Our $82 Fireplace Makeover – Revisited
We had a super successful shopping day yesterday, and it was so much fun hanging out with some of the folks we’ve been talking to via phone and email over the past couple of months! We also had a chance to check out the room we’re making over, in person, yesterday. It was so surreal stepping inside of the room that I had previously only “been in” in the virtual model on my computer!
We brought our video camera along with us while we shopped yesterday and hopefully we’ll get a chance to use it again today, while we work on the room, so that we can post some behind-the-scenes footage here on our blog.
I found this schedule online, which shows when and where you can catch our “The 700 Club” segment on Tuesday (December 8th)…

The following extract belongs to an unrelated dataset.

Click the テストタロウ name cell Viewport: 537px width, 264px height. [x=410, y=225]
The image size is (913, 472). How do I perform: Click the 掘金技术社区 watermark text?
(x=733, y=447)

In the meantime, I’ve received a number of emails regarding our fireplace lately, so I thought I’d revisit a post I did a while back, which shows the exactly what we did to transform our outdated-looking fireplace into one that suits our style…
Our $82 Fireplace Re-do
What do you do with an outdated-looking fireplace, that’s proportions are all wrong, for around eighty bucks?

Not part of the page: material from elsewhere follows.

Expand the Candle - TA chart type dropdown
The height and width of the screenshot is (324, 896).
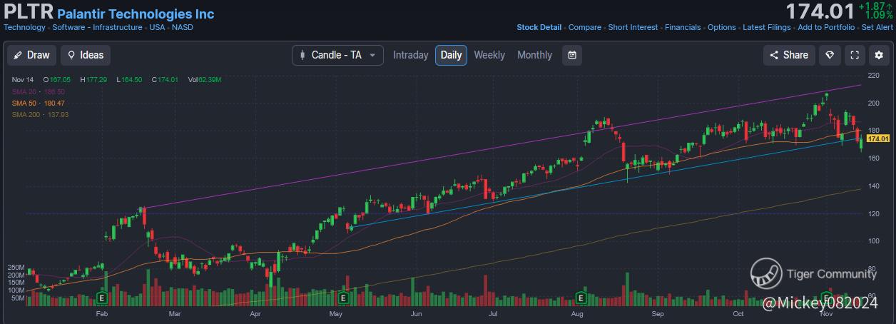click(337, 55)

First, you bulk up themantle by attaching wider wood to it. All it takes is a 1”x 8” piece of lumber, that’s distressed and stained the color of your choice:
Then, you remove the cast iron firebox:
Next, you paint the brick around the opening, and the cracked concrete hearth, black:
Then, you add strips of wood & luan plywood to the facade to create dimension, using Liquid Nails:
Next, attach various 1×4’s, and 1/4”x4”s, to the luan plywood using wood glue or Liquid Nails:
Don’t ask me what that weird pinkish spot on the back wall of the fireplace is. I have no idea. All I know is that everytime I looked at it, I saw Wilson, from “Cast Away”:
Next, tape off the brick so that you can caulk the seams and paint all the wood:
Last step, paint the inside of the fireplace with black heat-resistant paint.
Here’s how it looks today, after implementing all of the simple and inexpensive steps listed above:
Ours is a non-working fireplace, so if you’re thinking about doing this project on a working fireplace, you should check building regulations to see what’s allowed as far as adding wood and paint before you begin. Safety first!